- **Task details**: Lines in the entries below where the word "pumpy" shows up should each be copied.

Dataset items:
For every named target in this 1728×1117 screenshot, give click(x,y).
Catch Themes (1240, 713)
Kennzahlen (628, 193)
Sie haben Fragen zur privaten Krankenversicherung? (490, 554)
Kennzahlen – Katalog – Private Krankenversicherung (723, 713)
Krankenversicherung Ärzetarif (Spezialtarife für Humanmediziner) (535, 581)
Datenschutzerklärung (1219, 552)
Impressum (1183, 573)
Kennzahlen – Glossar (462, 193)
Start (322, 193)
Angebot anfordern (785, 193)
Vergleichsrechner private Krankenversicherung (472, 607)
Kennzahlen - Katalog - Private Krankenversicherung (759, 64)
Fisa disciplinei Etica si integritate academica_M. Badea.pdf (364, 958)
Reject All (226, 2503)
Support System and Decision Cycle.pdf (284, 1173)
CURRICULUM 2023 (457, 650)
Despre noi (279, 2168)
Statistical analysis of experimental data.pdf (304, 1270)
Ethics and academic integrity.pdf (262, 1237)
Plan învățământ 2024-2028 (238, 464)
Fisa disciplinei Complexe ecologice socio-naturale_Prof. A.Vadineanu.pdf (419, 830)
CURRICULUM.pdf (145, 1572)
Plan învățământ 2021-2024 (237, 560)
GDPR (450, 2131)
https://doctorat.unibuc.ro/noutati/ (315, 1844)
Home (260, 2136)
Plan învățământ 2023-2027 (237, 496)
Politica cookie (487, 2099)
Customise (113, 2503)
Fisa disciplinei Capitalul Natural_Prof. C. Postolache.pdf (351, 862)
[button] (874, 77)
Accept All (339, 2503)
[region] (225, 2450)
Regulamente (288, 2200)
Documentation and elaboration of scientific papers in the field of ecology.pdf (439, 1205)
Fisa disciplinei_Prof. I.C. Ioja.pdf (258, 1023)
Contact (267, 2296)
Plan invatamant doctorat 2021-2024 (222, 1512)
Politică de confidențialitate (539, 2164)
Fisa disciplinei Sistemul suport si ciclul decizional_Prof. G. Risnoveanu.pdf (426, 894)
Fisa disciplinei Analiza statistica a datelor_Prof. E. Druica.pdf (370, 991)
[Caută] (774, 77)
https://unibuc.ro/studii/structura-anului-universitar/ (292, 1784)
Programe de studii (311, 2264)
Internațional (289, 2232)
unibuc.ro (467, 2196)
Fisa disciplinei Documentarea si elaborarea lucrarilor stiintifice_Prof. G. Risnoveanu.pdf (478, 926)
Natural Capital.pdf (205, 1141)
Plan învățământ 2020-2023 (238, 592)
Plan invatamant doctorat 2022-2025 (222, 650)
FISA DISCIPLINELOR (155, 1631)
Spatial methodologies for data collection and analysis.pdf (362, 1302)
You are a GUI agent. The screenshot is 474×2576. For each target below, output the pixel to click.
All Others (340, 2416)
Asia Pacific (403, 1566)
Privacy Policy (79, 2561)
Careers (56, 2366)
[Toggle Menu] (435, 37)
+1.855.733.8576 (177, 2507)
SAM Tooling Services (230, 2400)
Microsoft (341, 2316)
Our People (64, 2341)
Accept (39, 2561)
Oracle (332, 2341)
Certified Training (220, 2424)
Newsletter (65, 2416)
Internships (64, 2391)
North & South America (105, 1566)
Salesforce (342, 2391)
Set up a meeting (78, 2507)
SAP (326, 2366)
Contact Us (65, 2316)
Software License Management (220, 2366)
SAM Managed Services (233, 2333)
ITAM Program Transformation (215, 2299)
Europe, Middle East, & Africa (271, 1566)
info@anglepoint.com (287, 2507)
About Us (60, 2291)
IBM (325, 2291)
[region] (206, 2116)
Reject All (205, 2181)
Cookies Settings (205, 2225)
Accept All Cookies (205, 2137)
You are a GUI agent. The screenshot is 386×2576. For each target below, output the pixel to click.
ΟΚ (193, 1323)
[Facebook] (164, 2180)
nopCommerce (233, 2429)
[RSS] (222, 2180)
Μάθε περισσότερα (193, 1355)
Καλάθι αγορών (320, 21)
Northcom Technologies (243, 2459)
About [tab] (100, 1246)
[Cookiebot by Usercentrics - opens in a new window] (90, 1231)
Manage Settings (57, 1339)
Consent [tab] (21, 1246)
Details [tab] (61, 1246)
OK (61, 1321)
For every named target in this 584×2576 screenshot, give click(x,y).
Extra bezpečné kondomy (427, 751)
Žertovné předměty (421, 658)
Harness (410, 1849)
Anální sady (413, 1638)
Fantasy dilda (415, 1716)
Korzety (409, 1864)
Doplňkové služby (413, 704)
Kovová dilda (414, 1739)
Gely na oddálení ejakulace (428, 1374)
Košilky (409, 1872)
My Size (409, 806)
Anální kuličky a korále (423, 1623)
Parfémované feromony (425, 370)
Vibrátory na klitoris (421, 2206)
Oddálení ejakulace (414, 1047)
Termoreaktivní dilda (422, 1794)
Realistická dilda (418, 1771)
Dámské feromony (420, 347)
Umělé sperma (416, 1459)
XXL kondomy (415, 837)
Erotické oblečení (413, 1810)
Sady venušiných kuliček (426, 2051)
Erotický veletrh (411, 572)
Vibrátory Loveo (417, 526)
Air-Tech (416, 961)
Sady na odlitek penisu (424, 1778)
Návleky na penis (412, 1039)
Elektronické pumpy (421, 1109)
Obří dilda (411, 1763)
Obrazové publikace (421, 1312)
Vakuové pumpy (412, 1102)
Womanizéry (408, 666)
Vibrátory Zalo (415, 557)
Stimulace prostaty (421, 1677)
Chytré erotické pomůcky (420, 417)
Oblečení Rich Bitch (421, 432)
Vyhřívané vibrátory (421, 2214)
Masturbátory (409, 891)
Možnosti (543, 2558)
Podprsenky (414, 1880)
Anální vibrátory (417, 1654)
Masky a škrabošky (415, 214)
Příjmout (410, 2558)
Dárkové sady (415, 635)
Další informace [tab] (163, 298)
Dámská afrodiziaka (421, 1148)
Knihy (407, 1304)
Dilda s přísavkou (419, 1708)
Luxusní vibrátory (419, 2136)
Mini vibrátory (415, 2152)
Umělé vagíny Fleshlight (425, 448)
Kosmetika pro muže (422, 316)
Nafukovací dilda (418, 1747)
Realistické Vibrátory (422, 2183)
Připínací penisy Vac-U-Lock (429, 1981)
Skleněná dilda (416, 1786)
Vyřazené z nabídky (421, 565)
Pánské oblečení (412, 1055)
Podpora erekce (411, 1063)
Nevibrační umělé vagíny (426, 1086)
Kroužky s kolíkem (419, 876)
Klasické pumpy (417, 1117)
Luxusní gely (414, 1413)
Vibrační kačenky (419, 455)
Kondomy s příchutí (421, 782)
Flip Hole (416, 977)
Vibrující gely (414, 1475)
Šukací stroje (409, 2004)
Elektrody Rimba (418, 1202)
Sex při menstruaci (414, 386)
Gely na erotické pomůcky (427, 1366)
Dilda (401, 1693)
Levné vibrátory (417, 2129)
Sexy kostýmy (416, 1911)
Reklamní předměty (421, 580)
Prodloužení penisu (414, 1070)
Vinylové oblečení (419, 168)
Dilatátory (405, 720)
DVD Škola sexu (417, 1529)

- **Solved exercise**:
Elektronické pumpy (421, 1109)
Vakuové pumpy (412, 1102)
Klasické pumpy (417, 1117)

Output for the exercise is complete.